山から流れ下る清らかな小川に青々とした田んぼ、手が行き届いた畑。そして葦が茂る耕作放棄地。それらを杉やヒノキの植林が取り囲むこの谷戸は、多様な環境が複雑に連なる豊かな場所です。

猛暑日が続く真夏の休日。この谷戸で大汗をかきながらサシバの飛来を待っていると、農道脇の葦原から声が聞こえてきました。

「キョッ、キョッ、キョッ、キョッ……」

最初はゆっくり、そして次第にテンポを上げて響く、ヒクイナの声が。

この真夏の昼間に?と驚きつつ耳を澄ませていると、しばらく鳴き声が続いていました。

なんとか姿をとらえようと試みたものの、背高く密に茂った葦に視界を遮られ、なかなか見つけることができません。
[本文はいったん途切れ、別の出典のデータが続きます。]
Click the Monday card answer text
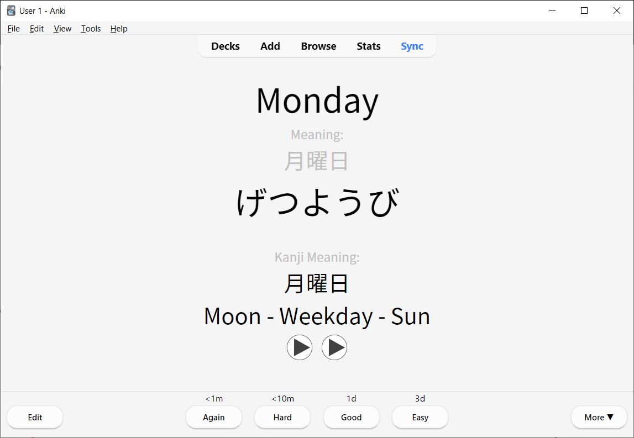Viewport: 634px width, 438px height. (317, 101)
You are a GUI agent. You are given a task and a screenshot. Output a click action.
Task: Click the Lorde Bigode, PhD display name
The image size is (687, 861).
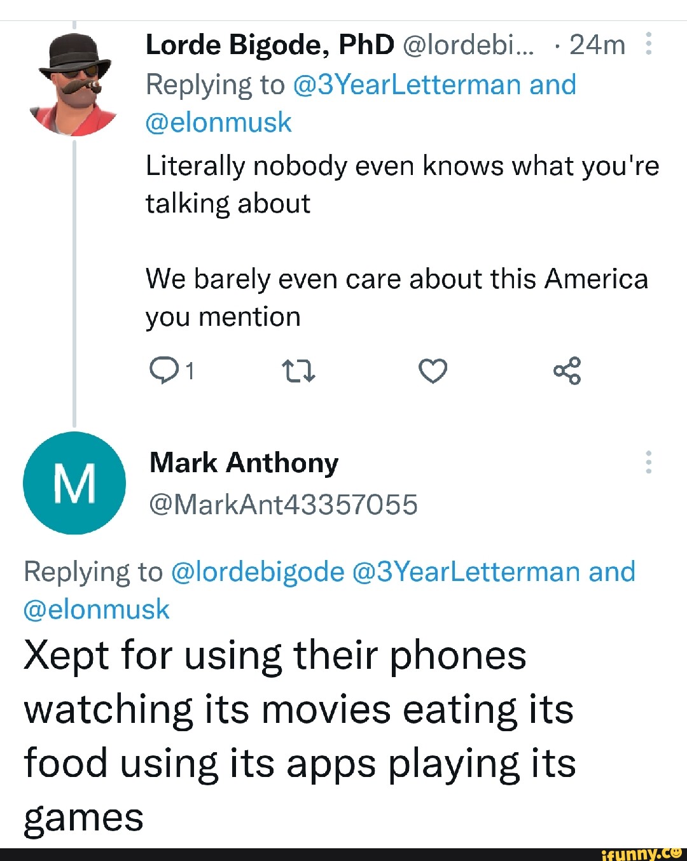tap(270, 45)
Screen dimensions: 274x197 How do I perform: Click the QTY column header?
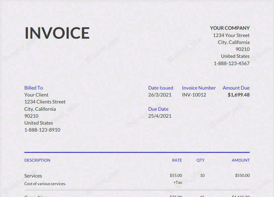pos(200,160)

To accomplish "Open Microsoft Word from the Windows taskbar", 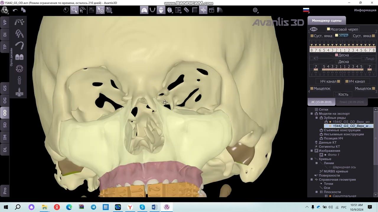I will [x=154, y=207].
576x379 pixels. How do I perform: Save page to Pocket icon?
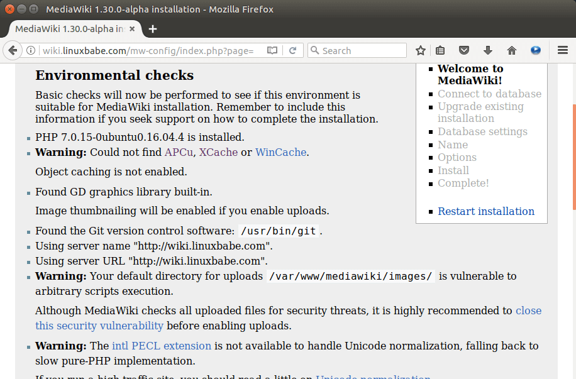[464, 50]
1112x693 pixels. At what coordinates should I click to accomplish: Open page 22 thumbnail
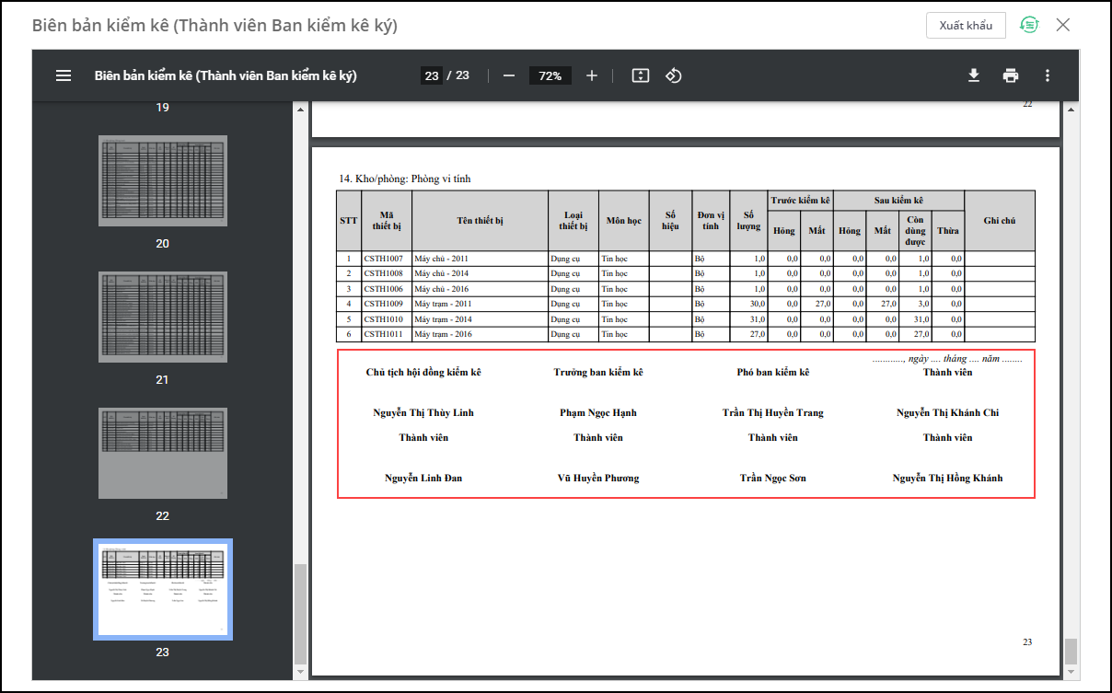point(163,453)
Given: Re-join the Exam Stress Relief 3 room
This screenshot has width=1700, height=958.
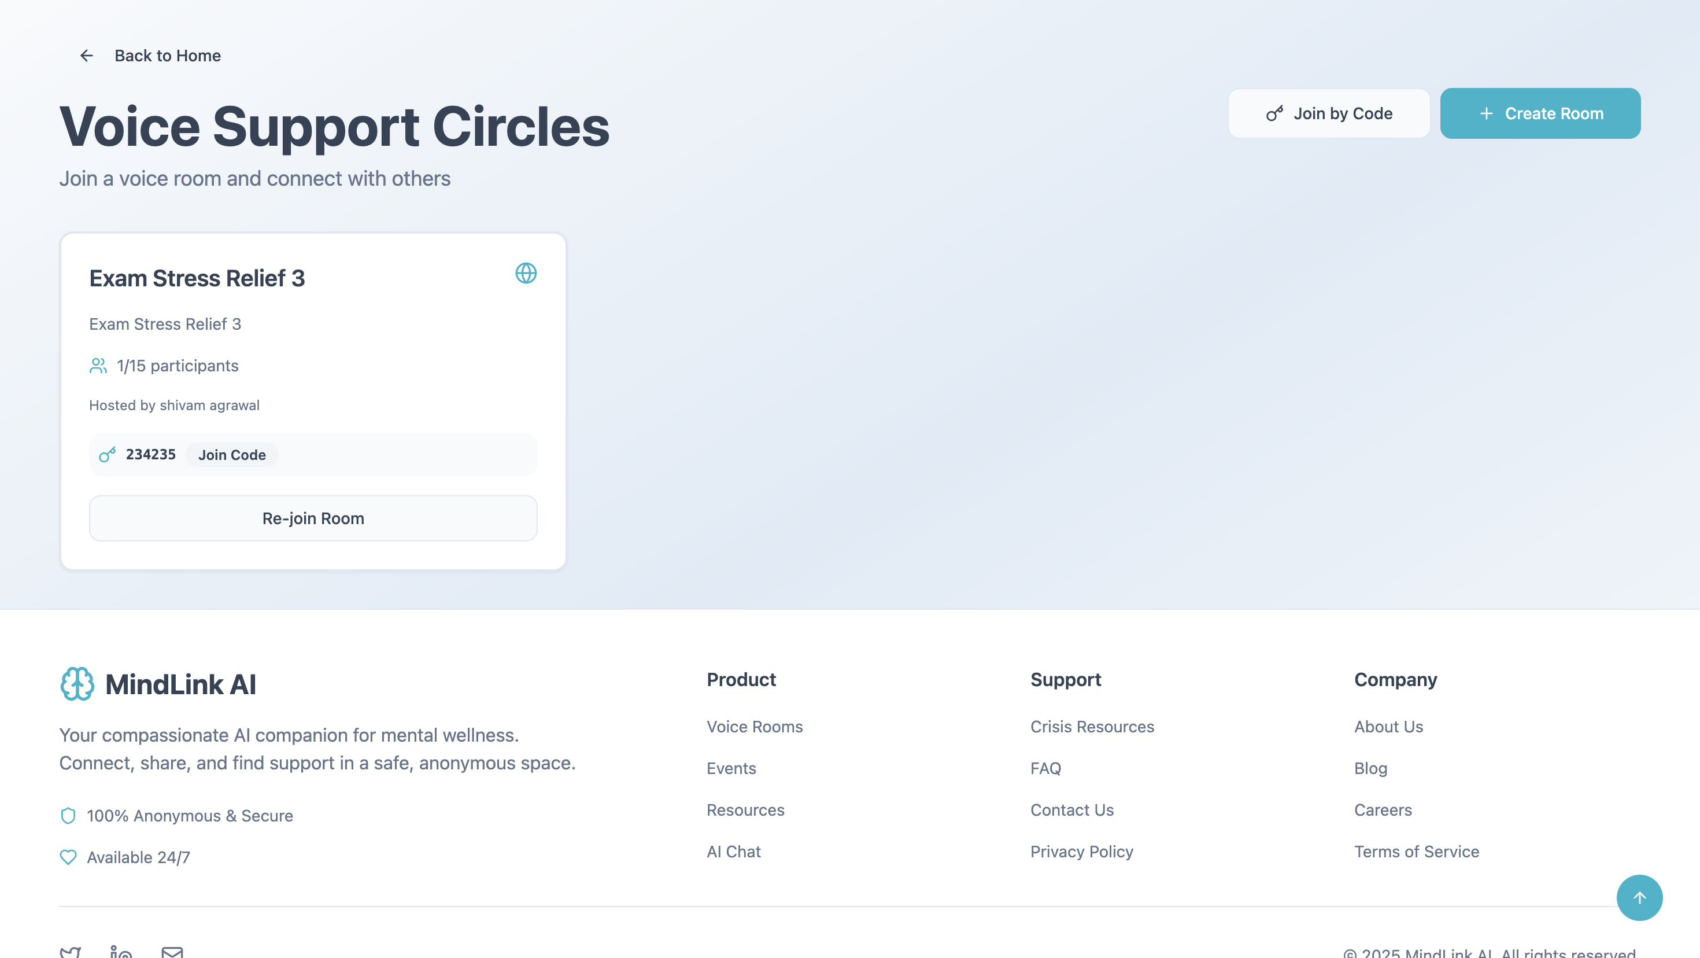Looking at the screenshot, I should [313, 518].
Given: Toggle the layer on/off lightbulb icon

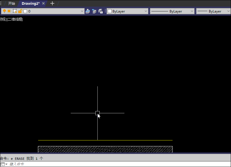Looking at the screenshot, I should [x=4, y=11].
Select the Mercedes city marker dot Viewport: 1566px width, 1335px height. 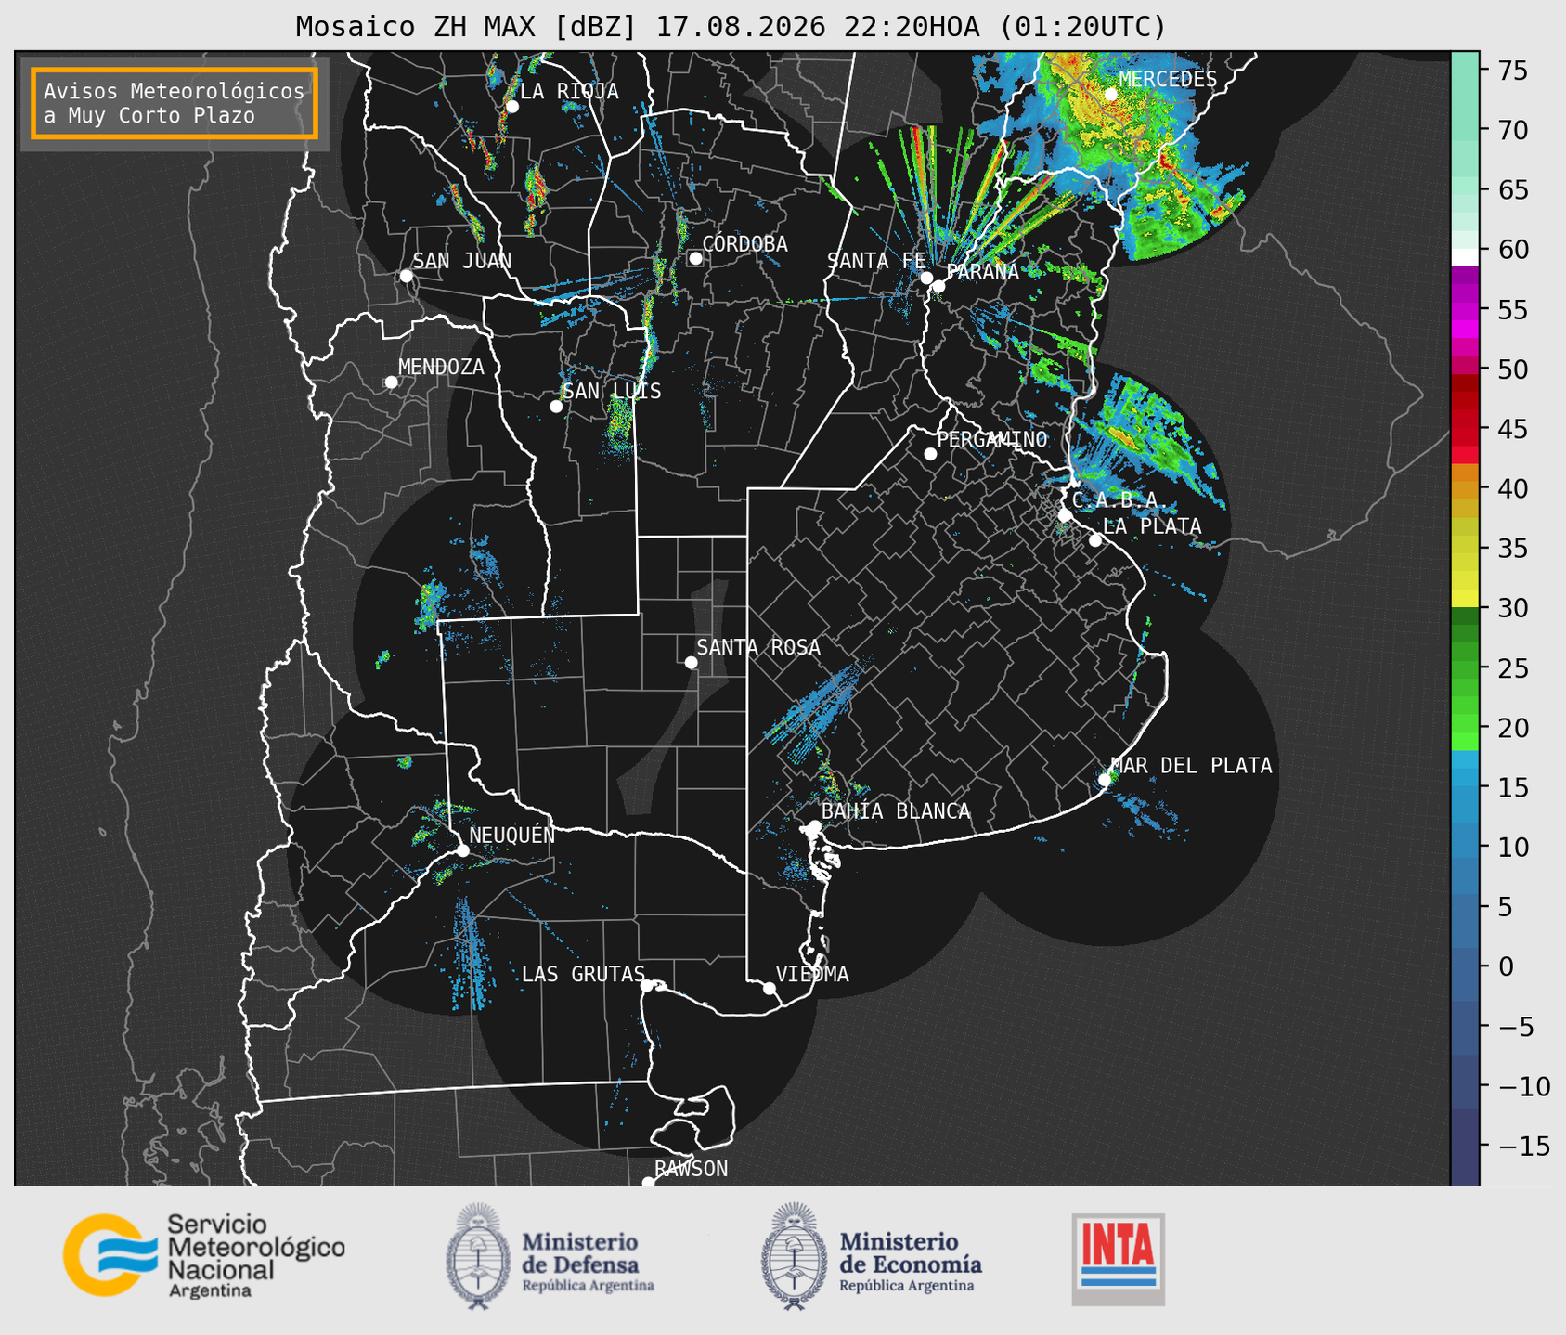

それでも久しぶりの出会いに気持ちが高ぶり、辛抱強く待っていると、葦原から顔を出したヒクイナが、狭い農道を「ひょいっ」と飛び越え、向かいの田んぼへと飛び移りました!

ずんぐりとした小さな体に、控えめな翼と大きめの足。お世辞にも飛ぶのが得意そうには見えない容姿ですが、遥か南の国から海を渡ってくる夏鳥です。

この小さな体で大海原を越えてきたのだと思うと、とても不思議で、愛おしく感じました。